The Lincoln Highway

The Lincoln Highway Summary and Analysis of Chapters 6-5

Summary

Woolly has purchased days-old newspapers while waiting for Duchess, and he reads them on the car ride to find Duchess’s father. Reading one of the articles for defense testing, Woolly is struck by the sight of Manhattan, silent and motionless.

Duchess confronts Fitzy in a bar that he and Duchess’s father frequently habited. At first, Fitzy claims not to know where Mr. Hewett was headed, but then begins apologizing to Duchess for signing the police statement that put him in Salina.

Sally confronts her father about the Watsons’ ranch, which he has bought. She accuses him of purposefully refusing to help Charles Watson with the farm when he was alive, and of encouraging Emmett to leave town for his own selfish ends. When Sally threatens to leave Morgen as well, her father grows angry, lecturing her about the proper place of a young woman. Sally drives off angrily back home, where she notices that the sheriff is waiting.

In New York, Ulysses confirms with Stew that he and the two boys will stay at the camp the following night. Stew is surprised, as Ulysses once swore never to spend two consecutive nights in the same place, but readily agrees.

Duchess and Woolly arrive at Woolly’s sister’s house, which is empty. They are unable to get in, and Duchess drives off with a few duffel bags, promising to return. In his absence, Woolly remembers the key underneath the flower pot, and enters the house, giving himself a tour.

Woolly finds that his room has been cleaned out and prepared for his sister’s unborn baby. He finds his old dictionary in some storage boxes, and is reminded of how he once set the accompanying thesaurus on fire and accidentally triggered an explosion on the football field.

Sarah, Woolly’s sister, comes home and finds him in the house. She apologizes for the empty room, then asks Woolly about his departure from Salina. Woolly accusingly asks after their mother, who is in Italy with her new husband, four years after Woolly’s father died. Duchess mulls over the debt he owes Townhouse, who previously took a beating because of him. The debt is complicated by the fact that Duchess has formerly helped Townhouse out when he was falsely accused of stealing. Duchess arrives at Townhouse’s address in Harlem, where Townhouse is lounging with his group of friends. Referencing the incident that caused Townhouse to get a beating in Salina, Duchess prompts Townhouse to pay him back with three punches. Though initially hesitant, Townhouse is goaded into hitting Duchess, who takes the blows. Afterwards, they shake hands, the debt settled, and Duchess walks off to find his father. He tosses Emmett’s car keys to one of Townhouse’s friends.

After a false start, Emmett manages to find his way to the Statler building, where Duchess's father Mr. Hewett’s agency operates. He is advised by a man with a parrot to present himself as a client looking to hire a performer. The ruse works, and Emmett makes his way to the Sunshine Hotel, where Duchess has checked out earlier that day.

Emmett traces Duchess’s steps to the bar that Fitzy inhabits. He learns that Duchess has gone to Harlem, and is about to leave when Fitzy begins to talk about Duchess’s past. His deceased mother doted on him until she passed away, and his name ‘Duchess’ originated from the names that his father would jokingly call him when drunk, as no one remembered his given name after his mother’s death.

- [DATA ENTRIES]
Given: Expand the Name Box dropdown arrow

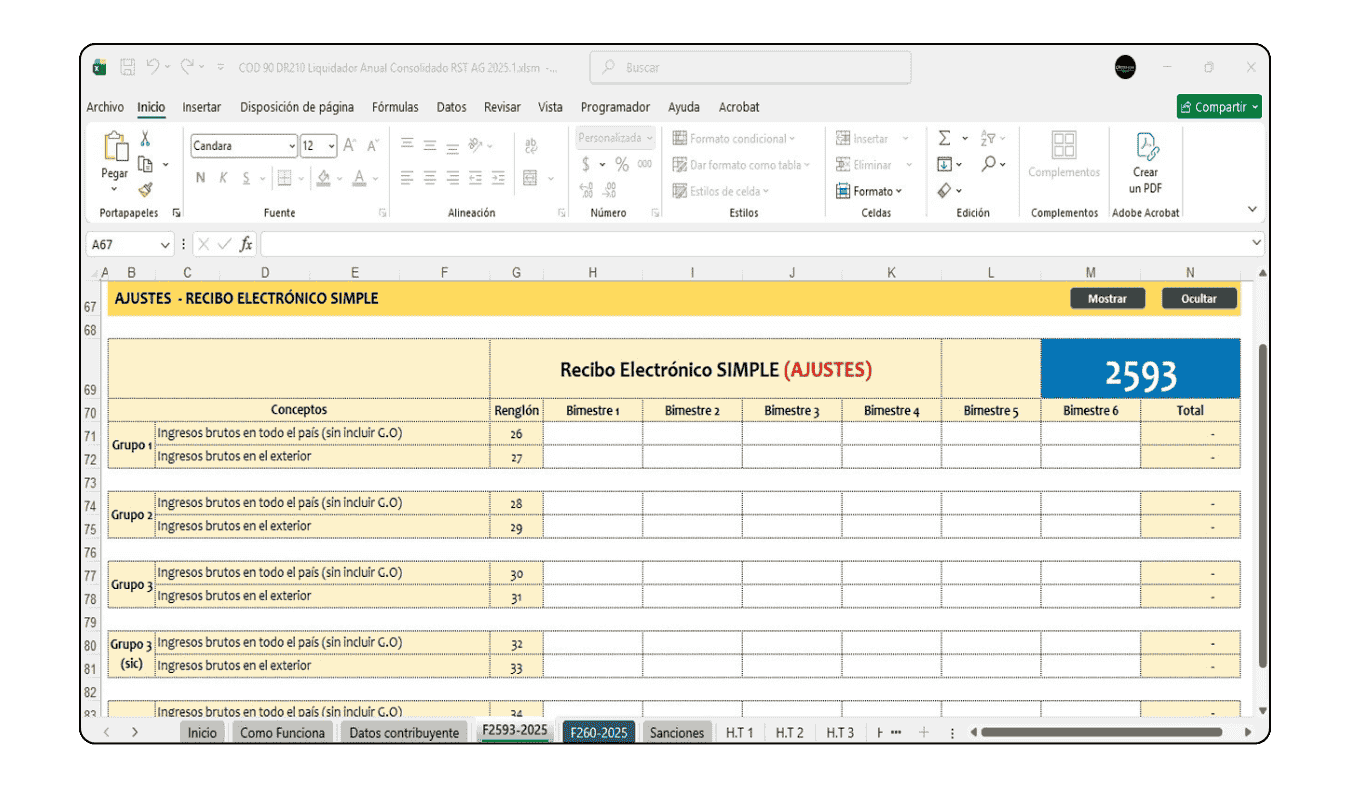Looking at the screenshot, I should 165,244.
...
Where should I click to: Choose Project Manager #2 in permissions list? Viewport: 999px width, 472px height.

- [PARTS OF THE EXERCISE]
A) According to the Lincoln Highway summary, where is Woolly's mother?
B) Can you retype the stretch of the Lincoln Highway summary from "In New York, Ulysses" through "the football field."?
C) Which cities, towns, boroughs, or countries does the Lincoln Highway summary name?

- [EXERCISE SOLUTIONS]
A) She is in Italy with her new husband.

B)
In New York, Ulysses confirms with Stew that he and the two boys will stay at the camp the following night. Stew is surprised, as Ulysses once swore never to spend two consecutive nights in the same place, but readily agrees.

Duchess and Woolly arrive at Woolly’s sister’s house, which is empty. They are unable to get in, and Duchess drives off with a few duffel bags, promising to return. In his absence, Woolly remembers the key underneath the flower pot, and enters the house, giving himself a tour.

Woolly finds that his room has been cleaned out and prepared for his sister’s unborn baby. He finds his old dictionary in some storage boxes, and is reminded of how he once set the accompanying thesaurus on fire and accidentally triggered an explosion on the football field.

C) Manhattan, Salina, Morgen, New York, Italy, Harlem